Quoted passage =>
- - -

Since moving here to the desert, I have learned that water is a precious resource—something we don’t take for granted.  We depend upon rain for our food and our livelihood.  If there was no rain, there would be no water.  If there was no water, there would be no life. 

 

Of course too much of it or too little of it can cause big problems.  We all remember the flooded images of New Orleans after hurricane Katrina a few years ago.  Every spring we hear about flooded streams and rivers back East that people have to deal with when Spring storms develop.  Here in Tucson, when washes fill and roads get flooded we have to be careful.  We don’t want to cross a wash with running water in it and get our car stuck in the flooded wash and have to be rescued because we might fall under the “Stupid Motorist law.”

 

Rain. We have parkas and umbrellas to keep it off of us. Maybe you carry an umbrella with you this time of year in the car.  We rain-proof our homes. We have gutters and ditches and washes to move rain where we want it to go.  We depend upon rain.  Rain cleanses and refreshes.  We don’t see it very often, but here in the desert we’re glad to see it when it finally comes.

- - -

Data =>
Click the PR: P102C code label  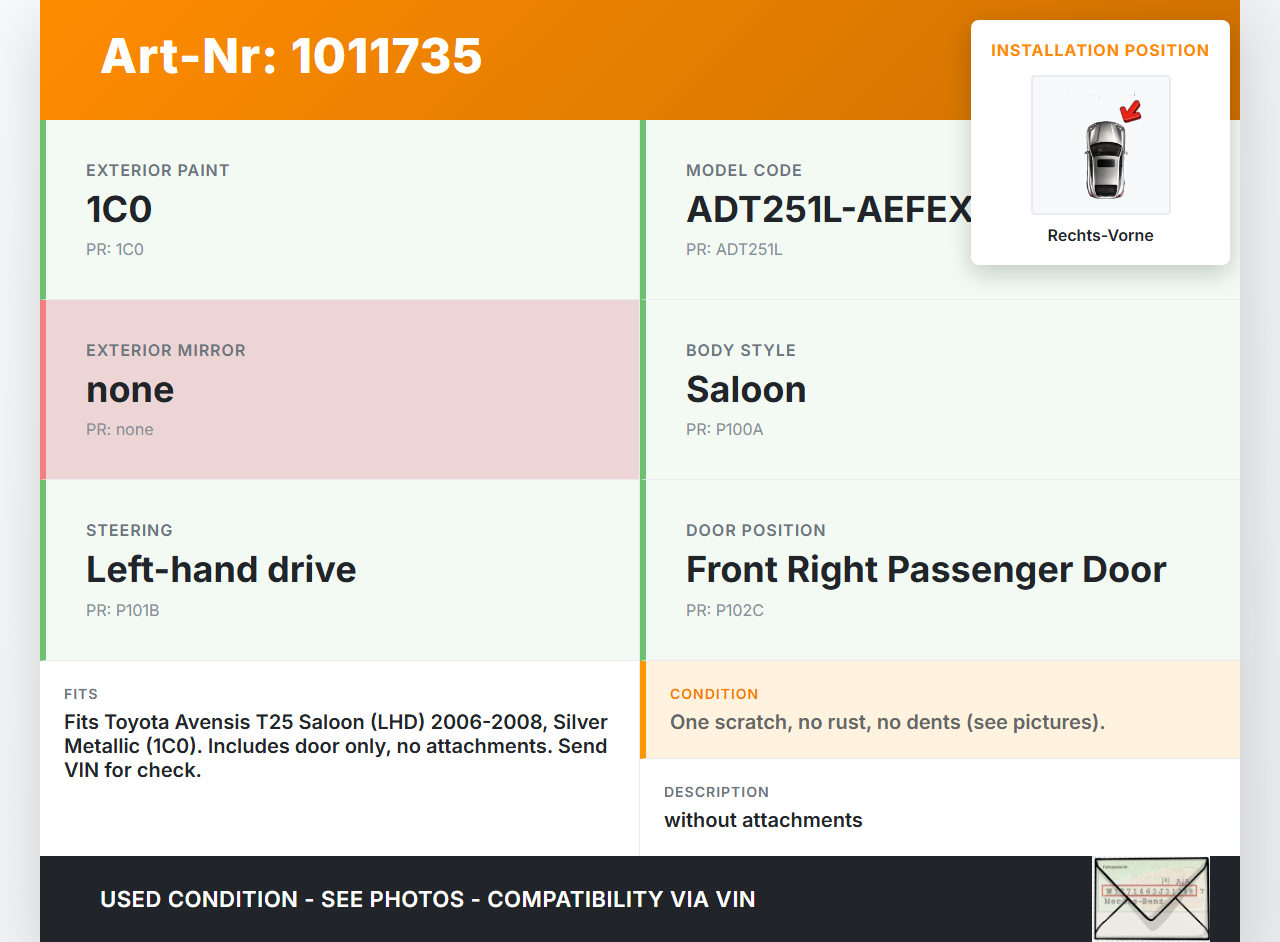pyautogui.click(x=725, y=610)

- - -

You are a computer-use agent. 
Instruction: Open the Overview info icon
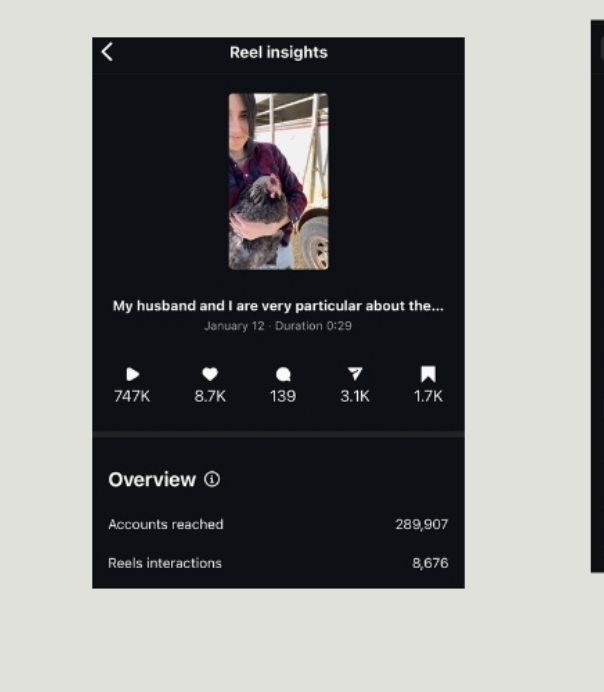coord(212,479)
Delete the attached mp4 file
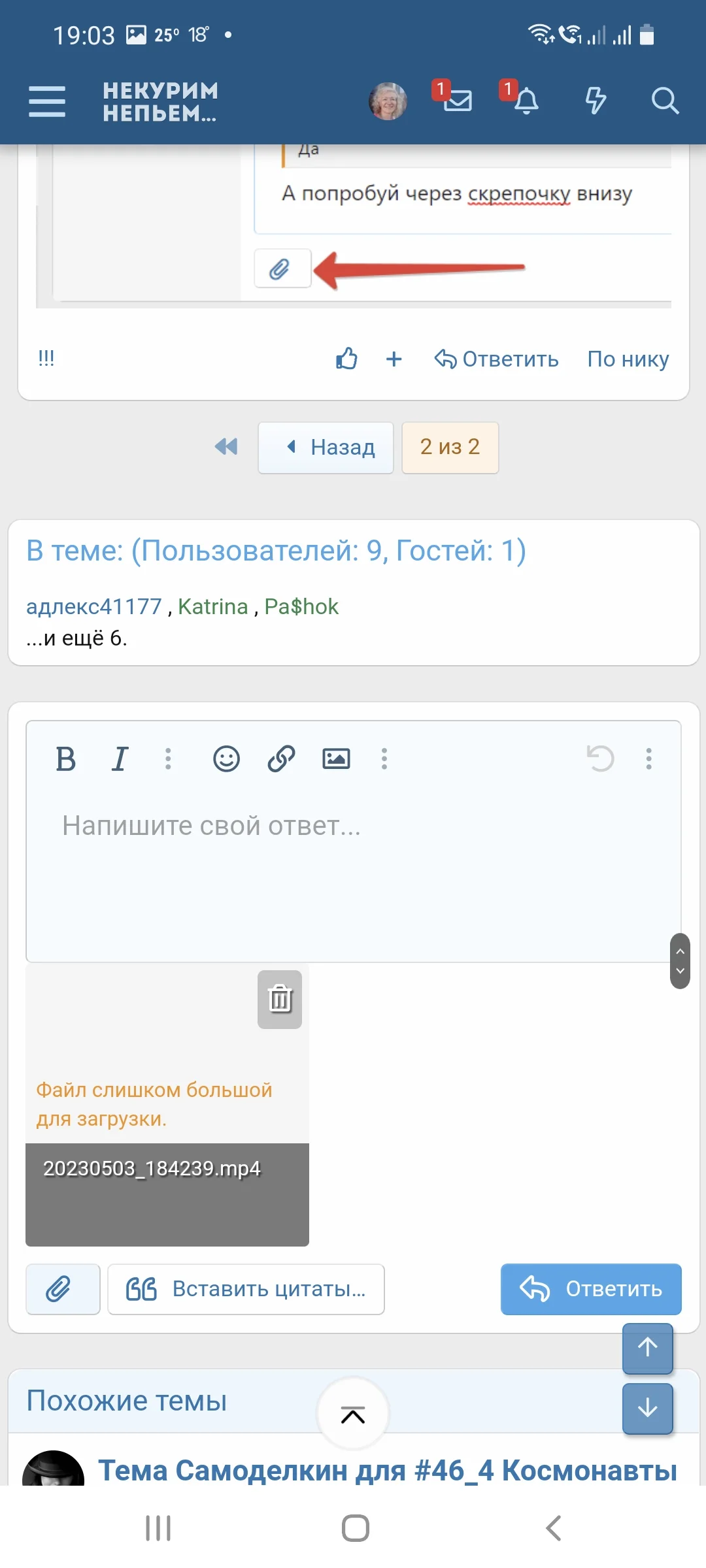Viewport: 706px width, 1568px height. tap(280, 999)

- - -

Please quote the passage on desert rain word for word, starting at the words "Rain. We have" and stopping after "it finally comes.".

Rain. We have parkas and umbrellas to keep it off of us. Maybe you carry an umbrella with you this time of year in the car.  We rain-proof our homes. We have gutters and ditches and washes to move rain where we want it to go.  We depend upon rain.  Rain cleanses and refreshes.  We don’t see it very often, but here in the desert we’re glad to see it when it finally comes.